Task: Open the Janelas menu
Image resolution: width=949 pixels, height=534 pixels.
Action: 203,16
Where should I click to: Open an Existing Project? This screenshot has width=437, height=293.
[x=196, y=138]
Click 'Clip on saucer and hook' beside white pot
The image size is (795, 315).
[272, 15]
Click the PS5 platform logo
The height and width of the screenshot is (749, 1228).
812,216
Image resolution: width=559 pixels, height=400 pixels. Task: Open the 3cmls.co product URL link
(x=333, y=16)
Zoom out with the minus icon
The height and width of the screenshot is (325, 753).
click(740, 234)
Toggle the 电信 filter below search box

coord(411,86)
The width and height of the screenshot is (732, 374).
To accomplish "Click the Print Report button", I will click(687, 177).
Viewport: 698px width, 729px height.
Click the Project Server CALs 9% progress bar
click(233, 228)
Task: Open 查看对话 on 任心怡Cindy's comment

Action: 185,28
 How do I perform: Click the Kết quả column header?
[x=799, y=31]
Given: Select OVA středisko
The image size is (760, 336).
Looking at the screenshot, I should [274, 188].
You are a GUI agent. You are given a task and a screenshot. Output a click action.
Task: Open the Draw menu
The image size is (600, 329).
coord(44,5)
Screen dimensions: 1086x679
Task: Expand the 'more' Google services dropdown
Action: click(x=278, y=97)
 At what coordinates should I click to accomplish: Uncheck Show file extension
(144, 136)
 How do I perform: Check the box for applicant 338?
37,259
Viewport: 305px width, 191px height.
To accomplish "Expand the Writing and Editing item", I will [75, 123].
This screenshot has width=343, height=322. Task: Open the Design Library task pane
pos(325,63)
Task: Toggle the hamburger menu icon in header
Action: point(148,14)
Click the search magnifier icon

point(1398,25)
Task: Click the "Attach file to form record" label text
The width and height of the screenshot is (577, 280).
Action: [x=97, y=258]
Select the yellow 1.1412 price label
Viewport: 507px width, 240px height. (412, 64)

***

=== Stated goal ===
Reproduce the lines between the one containing "Zoom out with the minus icon" and the one containing "Action: 185,28", inclusive, character for character.

=== Response ===
Zoom out with the minus icon
The height and width of the screenshot is (325, 753).
click(740, 234)
Toggle the 电信 filter below search box

coord(411,86)
The width and height of the screenshot is (732, 374).
To accomplish "Click the Print Report button", I will click(687, 177).
Viewport: 698px width, 729px height.
Click the Project Server CALs 9% progress bar
click(233, 228)
Task: Open 查看对话 on 任心怡Cindy's comment

Action: 185,28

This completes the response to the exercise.